Creepily-dressed clowns appearing unexpectedly in public just can’t catch a break anymore.

The Atlantic Wire Online on September 15th reports:

The poor residents of Northampton, England are living in a nightmare scenario straight out of a Stephen King novel right now. Someone dressed as a clown keeps popping up around town and spooking grown adults and small children alike.  The clown isn’t doing anything violent, mind you, so it’s not exactly like a Stephen King novel. But it’s close! Because clowns are terrifying, and they scare people.

OK. Fair enough. I realize that some people are terrified of clowns. REALLY TERRIFIED. I’m sorry. Phobias stink. I for one would not like it if a man standing at the bus stop next to me suddenly poured a bucket of spiders over my head as part of some “artsy/conceptual project.” I get it.

However, I can’t help but notice the negative tone in the Atlantic’s article. So then does that mean MOST people are afraid of clowns? I would think that most or at least many people might take a sort of morbid and whimsical delight in the fact that a secret, non-threatening clown is just standing around various parts of the city in the days and weeks leading up to Halloween. (He started on Friday the 13th apparently. Brilliant!) It is true that on The Northampton Clown’s own Facebook page, many people are making violent threats to do bodily harm to Mr. (or Ms.) Clown should they actually see him/her. Does the Northampton Clown really deserve the hate and negativity? He/She says on the same Facebook page, “I don’t terrorize people. I just want to be spotted.”

Now I’ve never been to Northampton (unless you count the one in Massachusetts), but people who have describe it as a somewhat gloomy place. Hasn’t the clown given people something to talk about? Didn’t the clown turn a boring day into an interesting one? Isn’t that one of the functions of the artist and performer?


Send in the (creepy) clowns

I had my own clown-sighting a few months ago here in Rome. We were having our annual Student Media Show at the university where I teach. As the excited audience of students, faculty, family members, friends, and strangers got settled in, suddenly a young female clown appeared in a wedding dress. She had a British accent and began walking up and down the aisles asking if anyone had seen her husband. Some audience members were at first confused, then uneasy. Many people saw the fun in this unexpected twist to their evening. After about ten or fifteen minutes people were taking photos with the clown and shaking her hand. Had she not brightened up the entire evening? For those who hate clowns, didn’t she at least give them a good story to tell their friends?

She in fact, was one of our talented Film and Digital Media students who was making a documentary about overcoming her insecurities by interviewing Rome’s street performers and ultimately learning from them and becoming a performer herself.

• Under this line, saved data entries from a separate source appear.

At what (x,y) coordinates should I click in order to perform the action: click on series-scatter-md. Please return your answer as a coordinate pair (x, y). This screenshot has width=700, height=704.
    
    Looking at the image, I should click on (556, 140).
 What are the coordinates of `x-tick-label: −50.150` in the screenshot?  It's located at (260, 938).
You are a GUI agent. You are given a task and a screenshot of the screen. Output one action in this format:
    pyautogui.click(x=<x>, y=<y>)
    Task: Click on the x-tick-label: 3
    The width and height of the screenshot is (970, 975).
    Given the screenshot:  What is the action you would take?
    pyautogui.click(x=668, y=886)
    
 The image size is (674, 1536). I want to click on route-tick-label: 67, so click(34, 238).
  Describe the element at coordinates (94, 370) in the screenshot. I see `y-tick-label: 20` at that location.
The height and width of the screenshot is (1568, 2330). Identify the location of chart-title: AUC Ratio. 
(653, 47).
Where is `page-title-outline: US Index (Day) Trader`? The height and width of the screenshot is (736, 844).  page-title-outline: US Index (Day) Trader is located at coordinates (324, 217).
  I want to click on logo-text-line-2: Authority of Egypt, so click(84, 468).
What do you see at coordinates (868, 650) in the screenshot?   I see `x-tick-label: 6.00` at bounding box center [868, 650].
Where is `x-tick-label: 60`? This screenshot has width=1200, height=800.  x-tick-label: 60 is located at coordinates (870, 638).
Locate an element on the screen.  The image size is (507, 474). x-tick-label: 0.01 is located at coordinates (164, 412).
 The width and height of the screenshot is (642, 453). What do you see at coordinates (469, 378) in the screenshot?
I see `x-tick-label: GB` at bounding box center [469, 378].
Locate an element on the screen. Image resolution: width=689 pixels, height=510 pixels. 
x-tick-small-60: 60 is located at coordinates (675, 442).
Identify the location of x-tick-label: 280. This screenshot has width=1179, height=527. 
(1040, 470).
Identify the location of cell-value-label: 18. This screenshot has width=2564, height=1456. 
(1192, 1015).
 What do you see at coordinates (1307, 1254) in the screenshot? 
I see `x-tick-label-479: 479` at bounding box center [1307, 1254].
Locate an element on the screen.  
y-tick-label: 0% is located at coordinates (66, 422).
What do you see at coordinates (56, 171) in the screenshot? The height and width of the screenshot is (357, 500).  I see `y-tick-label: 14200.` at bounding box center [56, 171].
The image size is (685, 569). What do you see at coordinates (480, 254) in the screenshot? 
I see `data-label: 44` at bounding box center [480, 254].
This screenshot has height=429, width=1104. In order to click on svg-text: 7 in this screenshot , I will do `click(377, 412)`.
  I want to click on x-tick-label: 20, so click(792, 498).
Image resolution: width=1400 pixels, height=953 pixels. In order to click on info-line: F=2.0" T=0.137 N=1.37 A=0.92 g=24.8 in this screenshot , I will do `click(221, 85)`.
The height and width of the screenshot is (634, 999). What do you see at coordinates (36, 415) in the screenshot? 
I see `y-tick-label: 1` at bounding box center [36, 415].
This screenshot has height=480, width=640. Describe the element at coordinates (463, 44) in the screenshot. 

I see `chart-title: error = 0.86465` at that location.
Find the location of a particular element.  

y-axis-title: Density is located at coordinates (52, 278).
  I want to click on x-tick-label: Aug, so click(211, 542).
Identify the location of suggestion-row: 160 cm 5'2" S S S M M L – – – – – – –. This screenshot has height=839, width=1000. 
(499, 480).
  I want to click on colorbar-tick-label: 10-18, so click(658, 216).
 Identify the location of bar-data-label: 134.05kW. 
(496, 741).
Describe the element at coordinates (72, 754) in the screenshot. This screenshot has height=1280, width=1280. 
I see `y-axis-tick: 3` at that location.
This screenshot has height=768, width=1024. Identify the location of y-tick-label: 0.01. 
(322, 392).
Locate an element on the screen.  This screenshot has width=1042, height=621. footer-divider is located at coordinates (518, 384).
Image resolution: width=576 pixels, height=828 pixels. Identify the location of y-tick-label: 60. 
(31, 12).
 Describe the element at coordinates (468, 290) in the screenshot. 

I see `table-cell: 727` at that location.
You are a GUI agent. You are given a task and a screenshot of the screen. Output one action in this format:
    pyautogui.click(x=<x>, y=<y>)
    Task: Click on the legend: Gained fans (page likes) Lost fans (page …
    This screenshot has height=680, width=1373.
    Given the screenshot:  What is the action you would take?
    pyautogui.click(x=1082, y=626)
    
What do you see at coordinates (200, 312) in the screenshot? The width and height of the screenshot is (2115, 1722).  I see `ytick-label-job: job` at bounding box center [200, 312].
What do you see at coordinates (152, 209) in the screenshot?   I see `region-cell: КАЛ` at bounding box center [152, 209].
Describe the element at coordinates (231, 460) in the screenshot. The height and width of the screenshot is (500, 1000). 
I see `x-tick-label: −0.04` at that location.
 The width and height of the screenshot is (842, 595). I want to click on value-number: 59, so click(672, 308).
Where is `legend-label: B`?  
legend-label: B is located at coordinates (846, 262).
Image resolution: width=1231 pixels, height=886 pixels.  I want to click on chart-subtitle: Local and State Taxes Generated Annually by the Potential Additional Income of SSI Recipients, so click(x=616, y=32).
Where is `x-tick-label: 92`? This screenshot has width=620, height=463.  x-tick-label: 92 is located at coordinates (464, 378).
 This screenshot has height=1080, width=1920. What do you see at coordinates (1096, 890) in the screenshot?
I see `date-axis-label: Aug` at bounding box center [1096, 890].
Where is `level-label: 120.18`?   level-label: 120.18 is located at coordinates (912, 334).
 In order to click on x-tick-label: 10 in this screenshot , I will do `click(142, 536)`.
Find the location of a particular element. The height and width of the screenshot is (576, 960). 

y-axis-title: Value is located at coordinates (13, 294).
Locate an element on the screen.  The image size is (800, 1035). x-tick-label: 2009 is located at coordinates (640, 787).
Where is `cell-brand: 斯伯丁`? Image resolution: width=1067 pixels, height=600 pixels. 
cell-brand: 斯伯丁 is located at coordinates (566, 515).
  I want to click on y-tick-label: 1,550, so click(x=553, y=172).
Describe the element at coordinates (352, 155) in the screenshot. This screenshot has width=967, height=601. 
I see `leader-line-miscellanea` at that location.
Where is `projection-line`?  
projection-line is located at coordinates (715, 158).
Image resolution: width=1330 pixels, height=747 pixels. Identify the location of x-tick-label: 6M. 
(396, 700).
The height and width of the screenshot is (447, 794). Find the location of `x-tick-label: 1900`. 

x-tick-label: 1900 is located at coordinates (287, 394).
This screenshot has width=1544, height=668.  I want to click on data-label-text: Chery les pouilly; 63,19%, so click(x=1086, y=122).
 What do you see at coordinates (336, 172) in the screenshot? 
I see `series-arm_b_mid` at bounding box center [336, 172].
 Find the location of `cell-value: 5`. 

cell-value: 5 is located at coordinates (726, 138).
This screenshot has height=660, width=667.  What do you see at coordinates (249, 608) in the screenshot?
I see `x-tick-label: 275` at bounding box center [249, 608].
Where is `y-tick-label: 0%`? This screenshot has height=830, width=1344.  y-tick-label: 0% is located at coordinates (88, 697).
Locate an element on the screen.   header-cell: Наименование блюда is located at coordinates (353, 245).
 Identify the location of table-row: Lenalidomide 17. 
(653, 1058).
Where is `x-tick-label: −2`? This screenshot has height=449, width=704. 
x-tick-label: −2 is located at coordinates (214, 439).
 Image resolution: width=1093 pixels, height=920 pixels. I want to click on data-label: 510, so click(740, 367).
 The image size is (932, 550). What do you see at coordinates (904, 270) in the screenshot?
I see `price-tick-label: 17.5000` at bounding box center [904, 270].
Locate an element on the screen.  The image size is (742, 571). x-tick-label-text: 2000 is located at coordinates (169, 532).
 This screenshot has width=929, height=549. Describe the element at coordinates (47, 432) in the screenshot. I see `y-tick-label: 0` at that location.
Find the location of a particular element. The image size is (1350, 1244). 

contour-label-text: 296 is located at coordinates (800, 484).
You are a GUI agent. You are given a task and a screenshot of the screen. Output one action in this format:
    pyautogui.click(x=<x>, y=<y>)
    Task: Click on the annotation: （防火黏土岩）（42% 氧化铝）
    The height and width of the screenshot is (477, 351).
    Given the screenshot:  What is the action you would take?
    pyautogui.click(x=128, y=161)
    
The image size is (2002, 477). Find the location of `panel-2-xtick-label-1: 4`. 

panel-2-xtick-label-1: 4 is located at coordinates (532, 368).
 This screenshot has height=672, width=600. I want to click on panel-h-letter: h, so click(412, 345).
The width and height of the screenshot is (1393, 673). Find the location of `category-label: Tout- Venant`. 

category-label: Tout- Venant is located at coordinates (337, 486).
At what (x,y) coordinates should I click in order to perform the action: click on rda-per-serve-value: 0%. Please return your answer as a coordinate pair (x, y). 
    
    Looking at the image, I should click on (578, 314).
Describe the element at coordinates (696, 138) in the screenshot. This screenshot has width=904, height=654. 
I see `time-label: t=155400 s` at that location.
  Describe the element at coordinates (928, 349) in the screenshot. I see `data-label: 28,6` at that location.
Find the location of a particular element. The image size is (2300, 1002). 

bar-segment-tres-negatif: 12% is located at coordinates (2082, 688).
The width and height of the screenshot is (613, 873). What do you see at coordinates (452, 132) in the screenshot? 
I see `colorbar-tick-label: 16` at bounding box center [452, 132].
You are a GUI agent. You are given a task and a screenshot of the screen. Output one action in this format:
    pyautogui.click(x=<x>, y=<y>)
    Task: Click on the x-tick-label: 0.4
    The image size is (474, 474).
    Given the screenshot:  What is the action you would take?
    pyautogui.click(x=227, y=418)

Her appearance as a clown that evening was part of her research to get inside the skin of an actual performer. She wanted to know what it would feel like to put oneself out there in front of the public and to try and brighten someone’s day.

Northampton’s Clown brightened my day and this is why I support him or her. Clown, people all over the world are talking about you (for better or worse) and I thank you for the little happy distraction you have added to my day as I wonder where you will be spotted next. Be careful though. Some people see weirdness and quirkiness as a threat. I hope no one harms you and turns this fun story into a tragic one. There’s already enough bad news out there.